> **Work required**
Copy out word for word the stretch of lines from the one containing "has width=1533, height=862." through the last line.

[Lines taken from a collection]
+ + +
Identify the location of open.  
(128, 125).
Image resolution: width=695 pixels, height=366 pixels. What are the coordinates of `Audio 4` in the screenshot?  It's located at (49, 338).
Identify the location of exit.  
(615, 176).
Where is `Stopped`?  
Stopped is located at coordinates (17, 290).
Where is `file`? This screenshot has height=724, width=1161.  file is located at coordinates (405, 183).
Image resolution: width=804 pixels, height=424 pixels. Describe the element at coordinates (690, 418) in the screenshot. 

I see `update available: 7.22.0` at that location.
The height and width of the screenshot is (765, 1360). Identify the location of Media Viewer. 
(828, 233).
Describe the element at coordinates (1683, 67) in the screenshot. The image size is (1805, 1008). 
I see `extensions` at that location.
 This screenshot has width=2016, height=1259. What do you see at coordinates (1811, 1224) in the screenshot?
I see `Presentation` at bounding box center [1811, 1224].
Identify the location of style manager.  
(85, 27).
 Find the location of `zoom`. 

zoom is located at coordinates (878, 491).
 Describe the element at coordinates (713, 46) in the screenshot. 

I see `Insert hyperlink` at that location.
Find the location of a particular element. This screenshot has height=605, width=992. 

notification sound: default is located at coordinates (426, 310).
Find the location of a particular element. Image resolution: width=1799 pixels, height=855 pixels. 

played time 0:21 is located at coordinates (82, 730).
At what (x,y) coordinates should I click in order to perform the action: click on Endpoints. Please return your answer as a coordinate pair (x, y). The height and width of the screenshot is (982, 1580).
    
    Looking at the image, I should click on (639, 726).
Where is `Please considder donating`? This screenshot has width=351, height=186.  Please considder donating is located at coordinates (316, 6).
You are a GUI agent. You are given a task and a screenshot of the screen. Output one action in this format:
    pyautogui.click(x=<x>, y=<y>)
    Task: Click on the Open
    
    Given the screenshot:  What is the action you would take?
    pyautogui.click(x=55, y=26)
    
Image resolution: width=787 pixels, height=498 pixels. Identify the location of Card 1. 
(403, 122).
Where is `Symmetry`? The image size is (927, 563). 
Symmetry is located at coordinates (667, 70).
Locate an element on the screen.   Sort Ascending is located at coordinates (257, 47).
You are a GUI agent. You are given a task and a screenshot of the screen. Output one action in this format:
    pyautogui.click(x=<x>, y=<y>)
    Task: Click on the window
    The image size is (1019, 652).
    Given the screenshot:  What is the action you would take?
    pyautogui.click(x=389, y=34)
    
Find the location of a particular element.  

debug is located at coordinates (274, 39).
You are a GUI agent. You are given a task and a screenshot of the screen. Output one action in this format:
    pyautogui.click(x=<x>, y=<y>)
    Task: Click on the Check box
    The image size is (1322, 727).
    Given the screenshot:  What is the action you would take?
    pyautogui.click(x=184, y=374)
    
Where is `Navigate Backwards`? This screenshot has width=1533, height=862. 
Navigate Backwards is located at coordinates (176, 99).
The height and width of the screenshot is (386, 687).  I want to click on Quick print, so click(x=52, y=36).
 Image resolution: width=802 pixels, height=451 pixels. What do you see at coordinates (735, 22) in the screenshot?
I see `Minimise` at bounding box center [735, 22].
+ + +
> **Expected answer**
Where is `Navigate Backwards`? This screenshot has width=1533, height=862. 
Navigate Backwards is located at coordinates (176, 99).
The height and width of the screenshot is (386, 687).  I want to click on Quick print, so click(x=52, y=36).
 Image resolution: width=802 pixels, height=451 pixels. What do you see at coordinates (735, 22) in the screenshot?
I see `Minimise` at bounding box center [735, 22].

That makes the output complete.